View Full Version : What's with the wet spots?
CitySlicker
03-10-2011, 02:03 PM
Hi folks, 2nd year small timer here.
A number of my taps are not yet running, which isn't surprising given the amount of snow we still have on the ground and around them. What's worrying me is the wet spots:
I use 7/16 inch old fashioned spiles and old school buckets. Same as last year. This year, I'm seeing a wet spot on many of my trees: an elongated oval that starts 2 inches or so above the tap, and extends about 18 inches below the tap, and is about 3 inches wide.
It looks almost like the sap is leaking out of the tree, but 1) the wet spot is also above the tap 2) my spiles are in there pretty good (yet not so far that I split the wood around it 3) I didn't have this problem last year and 4) the trees with the wet spots have very little sap in the buckets!
any ideas here?
Daren
03-10-2011, 02:57 PM
The only thing I can think of is that the tree actually did split a bit under the bark. Gotta be coming from somewhere...???
I think I have split trees while tapping when it is frozen. I feel the wood can not "give" as much and splits instead of compressing around the spile.

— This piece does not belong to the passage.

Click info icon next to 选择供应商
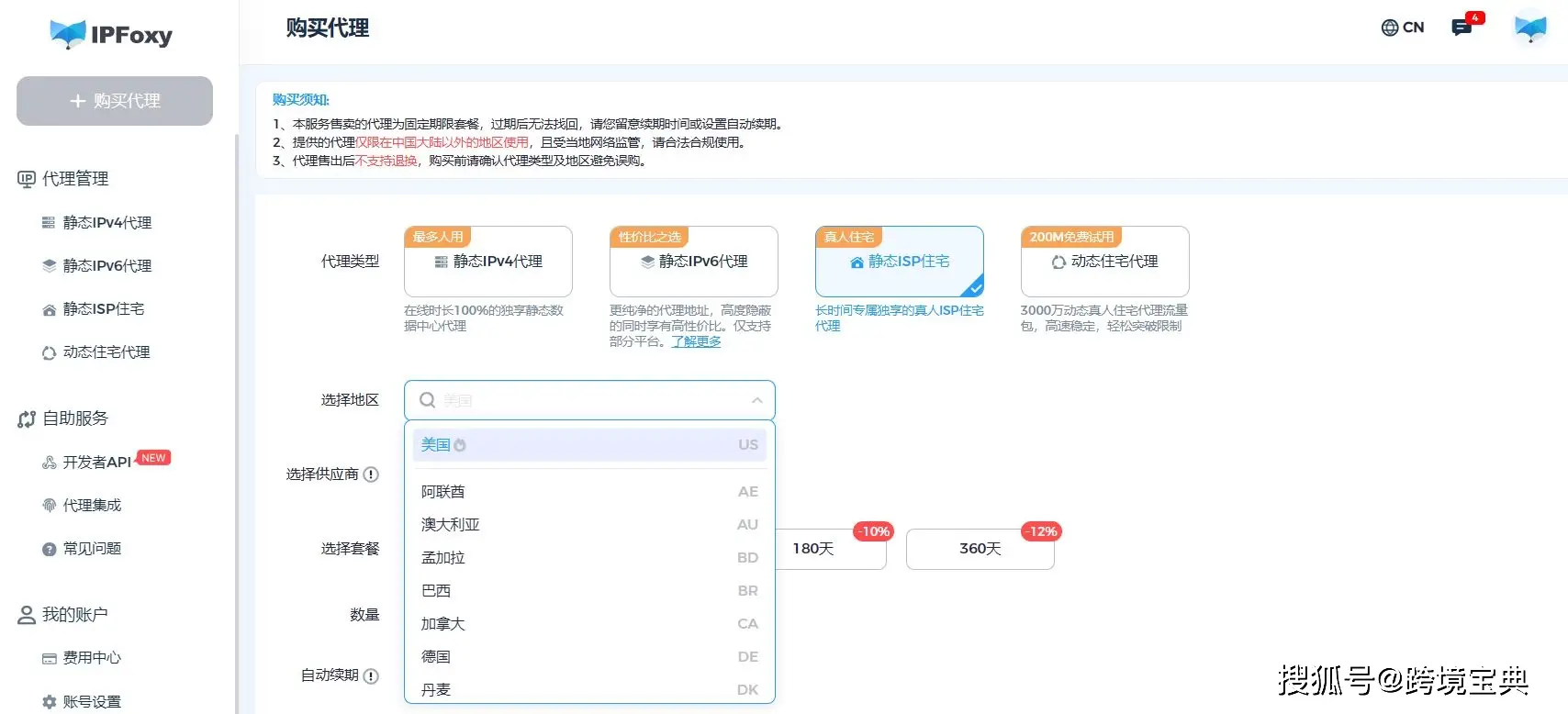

but many people on here put in more taps in a year than I have in my life. So if someone says i am wrong I will listen and not argue LOL
I do have a few splits this year. most on the north side of trees that I tapped in the first round of tapping. it was 36 degrees and a very cold wind out of the north, the wind chill was in the low twentys. I try to tap loose. I would rather tap a spile that is leaking later than drive it too tight the first time.
CitySlicker
03-10-2011, 05:08 PM
so now that I've done the damage, is there anything to do to fix it?
northwoods_forestry
03-10-2011, 07:21 PM
I think you've got a couple of things going on here. First, you're right that it is easier to split the tap hole on frozen wood, at least that's been my experience. Second, with the hard freezes we've been getting some spiles will be pushed out when sap in the tap hole expands as it freezes. I've had to go around and reset a number of taps this spring as a result, mostly metal bucket spiles. The plastic tubing spiles don't seem as prone to being pushed out.
As for the wet spot around the tap hole. I think capillary action is what draws the sap to the areas above the hole.
I wouldn't worry too much if they are bucket taps (though a tightly sealed tap is far better than a leaky one) Most of the sap should still flow through the spile and into your bucket or tubing.
ComputerSteve
03-17-2011, 11:19 PM
Another possibility is that the holes were not drilled perfectly round. That could keep the taps from seating properly and leaking. I say this because I had problems drilling some holes and I know they were out of round. I'm really careful not to pound the taps in too hard and split the trees, yet those holes are leaking.
maple flats
03-18-2011, 06:19 AM
Unless you tapped them in too hard I think it more likely you made holes that are not round. It only take a little side movement on the drill to make an off shaped hole. Since you are using the old 7/16 taps try pulling them, drill a hole about 15/32 and be careful not to move the drill sideways. In the process as you pull each to re tap you should be able to see any tap damage, replace any broken ones. When re seating tap only until you hear the sound change. When properly seated the sound tone changes. Do not use a hemmer, I like to use a pair of med sized lineman's pliers, tapping with the flat side. This is heavy enough and I often find other uses for the plier while tapping my trees.
Maplesapper
03-18-2011, 07:59 AM
I 've also had wet trees above the spiles.
My experience shows that as the temp drops, the drops on the spout o fthe spile freeze. This freezes back up the spile and starts to pop out the spile. I also wonder if sap weaps back down partially within the colums of the tree and the pressure changes at night.